10 R code

Everyone has their own coding style and formats. There are however some best practice guidelines that Bioconductor reviewers will look for (see coding style).

There are also some other key points, detailed in the following sections.

10.2R CMD check and BiocCheck

Many common coding and sytax issues are flagged in R CMD check and BiocCheck() (see the R CMD check cheatsheet and BiocCheck vignette.

Some of the more prominent offenders:

• Use vapply() instead of sapply(), and use the various apply functions instead of for loops.
• Use seq_len() or seq_along() instead of 1:....
• Use TRUE and FALSE instead of T and F.
• Use of numeric indices (rather than robust named indices).
• Use is() instead of class() == and class() !=.
• Use system2() instead of system().
• Do not use set.seed() in any internal code.
• Do not use browser() in any internal code.
• Avoid the use of <<-.
• Avoid use of direct slot access with @ or slot(). Accessor methods should be created and utilized
• Use <- instead of = for assigning variables.

10.2.1 Formatting and syntax

• Function names should be camelCase or utilize the underscore _ and not have a dot . (which indicates S3 dispatch).
• Use dev.new() to start a graphics drive if necessary. Avoid using x11() or X11(), for it can only be called on machines that have access to an X server.
• Use the functions message(), warning() and error(), instead of the cat() function (except for customized show() methods). paste0() should generally not be used in these methods except for collapsing multiple values from a variable.

10.2.2 Re-use of functionality, classes, and generics

Avoid re-implementing functionality or classes (see also The DESCRIPTION file). Make use of appropriate existing packages (e.g., biomaRt, AnnotationDbi, Biostrings, GenomicRanges) and classes (e.g., SummarizedExperiment, AnnotatedDataFrame, GRanges, DNAStringSet) to avoid duplication of functionality available in other Bioconductor packages. See also Common Bioconductor Methods and Classes.

• **CHECK YOUR UNDERSTANDING**:
a) From the R code guidelines, write out the part that begins at the words "Some of the" and stops after "instead of 1:....", substituting "lapply()" for "sapply()".
b) Answer these questions from the R code guidelines:
(i) Which function should be used instead of system()?
(ii) What does a dot in a function name indicate?
(iii) Which function should start a graphics drive if one is needed?
c) Say whether each statement agrees with the R code guidelines, and quote the words that decide it:
(i) set.seed() may be used in internal code.
(ii) Function names may use the underscore.
(iii) Variables should be assigned with =.

• **INFORMATION GIVEN**:
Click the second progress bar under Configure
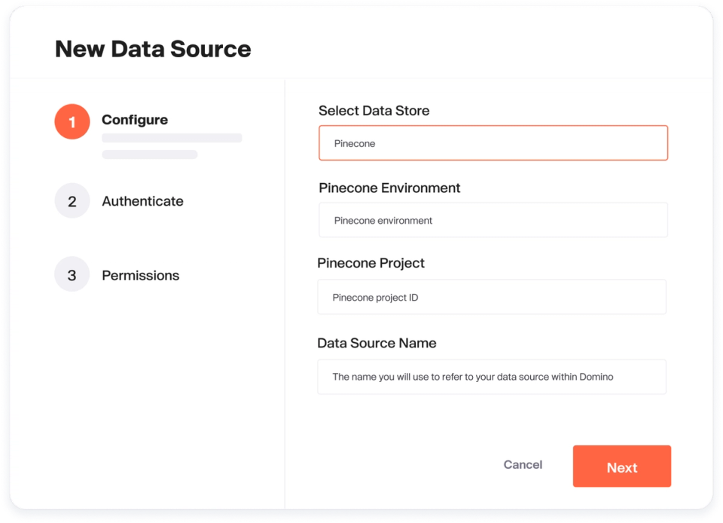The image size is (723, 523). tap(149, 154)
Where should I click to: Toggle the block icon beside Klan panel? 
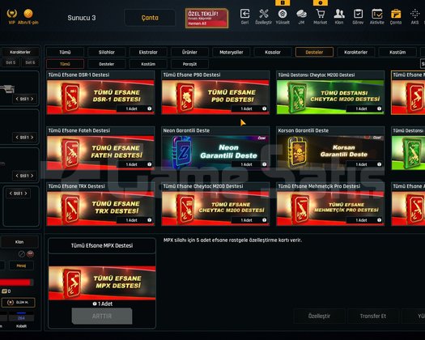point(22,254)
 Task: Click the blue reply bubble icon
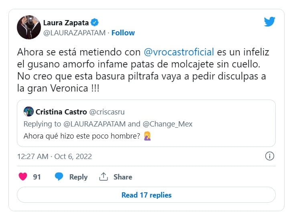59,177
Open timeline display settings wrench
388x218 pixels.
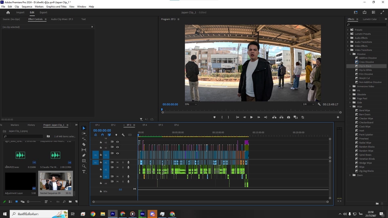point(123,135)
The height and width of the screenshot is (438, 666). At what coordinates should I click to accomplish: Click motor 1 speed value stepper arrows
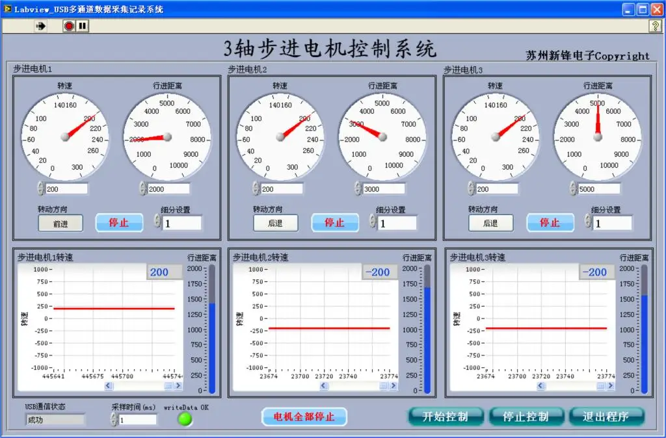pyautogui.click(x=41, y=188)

==

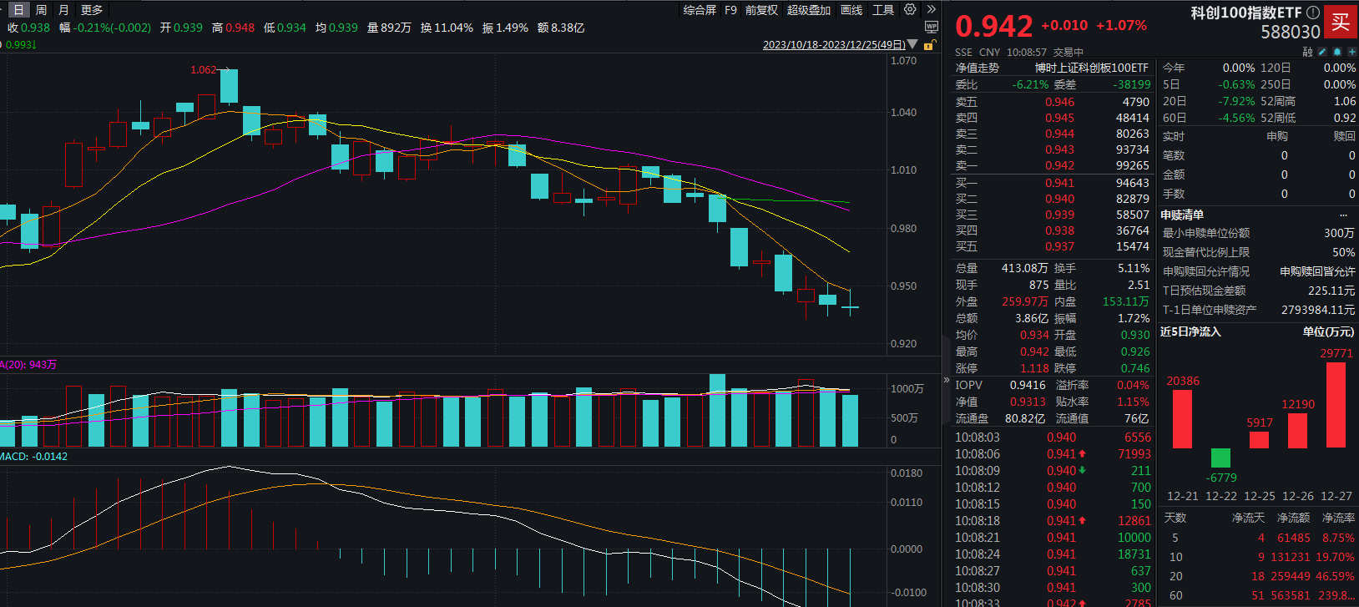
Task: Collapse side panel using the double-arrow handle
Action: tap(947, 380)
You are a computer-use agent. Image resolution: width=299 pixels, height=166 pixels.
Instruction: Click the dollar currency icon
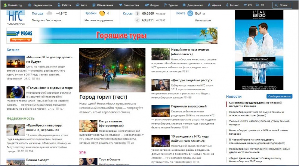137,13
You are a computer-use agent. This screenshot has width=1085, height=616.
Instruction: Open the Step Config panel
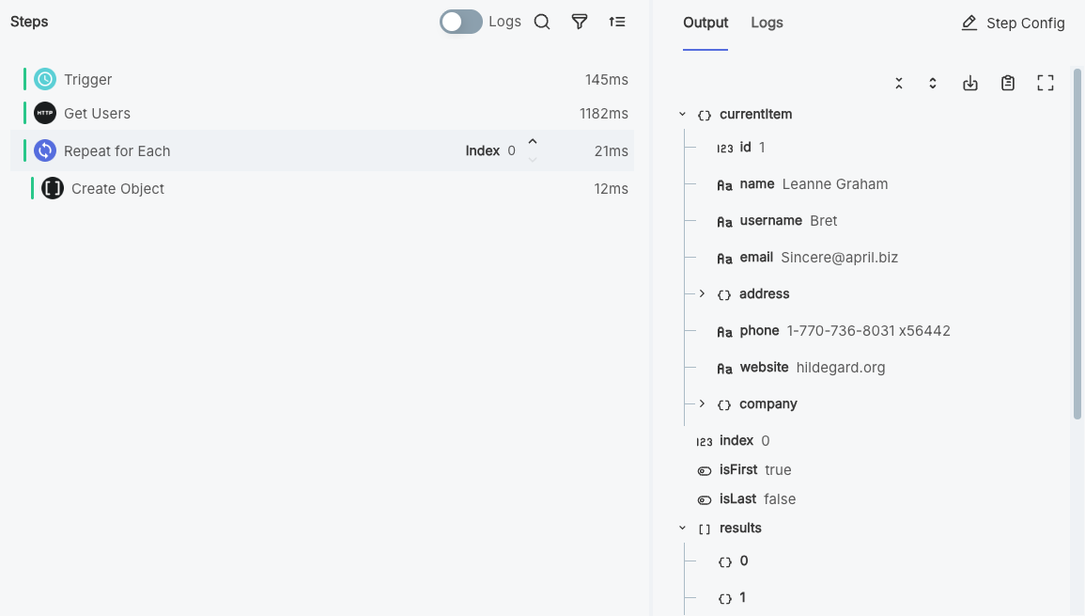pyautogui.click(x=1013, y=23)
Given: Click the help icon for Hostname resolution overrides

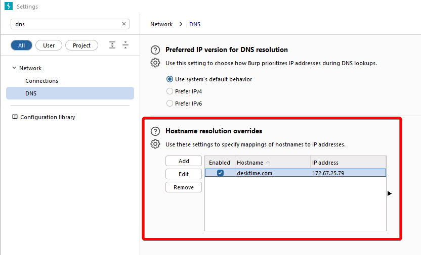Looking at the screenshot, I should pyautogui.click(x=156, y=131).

• **ANSWERS TO THE EXERCISES**:
a)
Some of the more prominent offenders:

• Use vapply() instead of lapply(), and use the various apply functions instead of for loops.
• Use seq_len() or seq_along() instead of 1:....

b)
(i) system2()
(ii) S3 dispatch
(iii) dev.new()

c)
(i) No: "Do not use set.seed() in any internal code."
(ii) Yes: "Function names should be camelCase or utilize the underscore _"
(iii) No: "Use <- instead of = for assigning variables."